▶ [Work instruction]: Within the entries that follow, show each line where the word "Home" occurs.

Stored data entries
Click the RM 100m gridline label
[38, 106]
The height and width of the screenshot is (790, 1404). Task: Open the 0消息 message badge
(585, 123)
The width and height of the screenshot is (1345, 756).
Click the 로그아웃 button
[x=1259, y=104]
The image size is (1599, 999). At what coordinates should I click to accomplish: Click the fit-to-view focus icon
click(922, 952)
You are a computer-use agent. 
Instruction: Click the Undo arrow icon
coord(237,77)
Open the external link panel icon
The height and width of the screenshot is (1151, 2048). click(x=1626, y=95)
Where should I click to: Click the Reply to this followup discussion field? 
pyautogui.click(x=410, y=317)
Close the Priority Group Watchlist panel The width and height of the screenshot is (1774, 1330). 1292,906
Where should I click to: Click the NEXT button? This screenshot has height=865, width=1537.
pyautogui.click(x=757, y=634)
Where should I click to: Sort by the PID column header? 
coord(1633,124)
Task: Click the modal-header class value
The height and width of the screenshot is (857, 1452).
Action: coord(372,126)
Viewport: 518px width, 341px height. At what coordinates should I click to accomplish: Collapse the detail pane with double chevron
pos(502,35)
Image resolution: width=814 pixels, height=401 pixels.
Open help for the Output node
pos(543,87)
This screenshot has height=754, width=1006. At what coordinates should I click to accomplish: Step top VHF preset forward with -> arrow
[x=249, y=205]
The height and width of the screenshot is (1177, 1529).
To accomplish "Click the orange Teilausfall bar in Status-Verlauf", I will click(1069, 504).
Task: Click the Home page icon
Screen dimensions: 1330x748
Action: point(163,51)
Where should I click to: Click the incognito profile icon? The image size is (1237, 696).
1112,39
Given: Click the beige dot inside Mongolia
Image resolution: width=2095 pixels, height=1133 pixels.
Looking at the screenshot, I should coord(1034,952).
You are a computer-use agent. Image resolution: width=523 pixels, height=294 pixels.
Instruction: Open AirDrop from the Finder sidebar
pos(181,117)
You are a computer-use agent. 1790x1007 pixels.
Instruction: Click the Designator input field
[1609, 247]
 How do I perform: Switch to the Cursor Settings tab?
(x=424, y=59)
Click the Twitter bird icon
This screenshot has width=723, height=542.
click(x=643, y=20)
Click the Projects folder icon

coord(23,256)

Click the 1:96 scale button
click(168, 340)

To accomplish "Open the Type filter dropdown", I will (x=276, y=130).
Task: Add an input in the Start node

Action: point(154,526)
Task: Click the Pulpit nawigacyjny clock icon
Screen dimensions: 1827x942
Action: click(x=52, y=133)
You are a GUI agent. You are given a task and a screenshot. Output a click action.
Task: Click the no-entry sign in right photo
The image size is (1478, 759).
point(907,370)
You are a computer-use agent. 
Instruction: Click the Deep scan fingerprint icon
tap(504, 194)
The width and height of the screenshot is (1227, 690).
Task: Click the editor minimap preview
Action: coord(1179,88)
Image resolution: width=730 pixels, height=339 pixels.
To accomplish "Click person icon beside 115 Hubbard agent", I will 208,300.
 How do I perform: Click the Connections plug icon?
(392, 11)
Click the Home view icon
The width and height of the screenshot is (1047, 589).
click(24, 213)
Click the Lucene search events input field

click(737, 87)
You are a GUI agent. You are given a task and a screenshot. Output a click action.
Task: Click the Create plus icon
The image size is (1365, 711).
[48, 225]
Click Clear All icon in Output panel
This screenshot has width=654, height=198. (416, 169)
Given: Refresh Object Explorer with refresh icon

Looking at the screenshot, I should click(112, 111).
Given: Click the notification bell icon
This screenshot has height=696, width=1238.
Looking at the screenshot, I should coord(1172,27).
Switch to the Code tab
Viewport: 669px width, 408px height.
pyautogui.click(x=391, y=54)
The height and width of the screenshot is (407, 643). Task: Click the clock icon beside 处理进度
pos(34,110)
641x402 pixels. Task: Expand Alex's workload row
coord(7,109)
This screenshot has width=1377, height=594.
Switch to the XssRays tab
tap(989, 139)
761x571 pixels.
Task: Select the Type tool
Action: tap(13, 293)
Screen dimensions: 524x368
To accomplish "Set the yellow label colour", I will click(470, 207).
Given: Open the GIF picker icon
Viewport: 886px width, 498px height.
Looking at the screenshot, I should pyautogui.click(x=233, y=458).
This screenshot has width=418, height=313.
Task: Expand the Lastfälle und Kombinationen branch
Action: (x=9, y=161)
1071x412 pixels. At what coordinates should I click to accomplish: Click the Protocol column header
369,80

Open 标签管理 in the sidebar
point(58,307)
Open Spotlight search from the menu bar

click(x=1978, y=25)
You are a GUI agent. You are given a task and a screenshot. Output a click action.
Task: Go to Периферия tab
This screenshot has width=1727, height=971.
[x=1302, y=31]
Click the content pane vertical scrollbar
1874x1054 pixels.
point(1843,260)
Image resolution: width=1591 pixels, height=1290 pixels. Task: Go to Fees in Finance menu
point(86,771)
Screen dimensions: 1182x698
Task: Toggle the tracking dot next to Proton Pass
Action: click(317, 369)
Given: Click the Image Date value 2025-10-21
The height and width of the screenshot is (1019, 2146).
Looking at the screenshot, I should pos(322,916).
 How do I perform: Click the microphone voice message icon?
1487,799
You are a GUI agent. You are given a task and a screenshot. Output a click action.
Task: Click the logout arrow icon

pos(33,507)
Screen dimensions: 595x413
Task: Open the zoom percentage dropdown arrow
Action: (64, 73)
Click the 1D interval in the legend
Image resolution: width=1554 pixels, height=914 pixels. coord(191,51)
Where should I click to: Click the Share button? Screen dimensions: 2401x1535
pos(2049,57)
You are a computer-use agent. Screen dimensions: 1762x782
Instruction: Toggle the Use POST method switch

▶ [Worked solution]:
Task: Click the Home page icon
Click the Home view icon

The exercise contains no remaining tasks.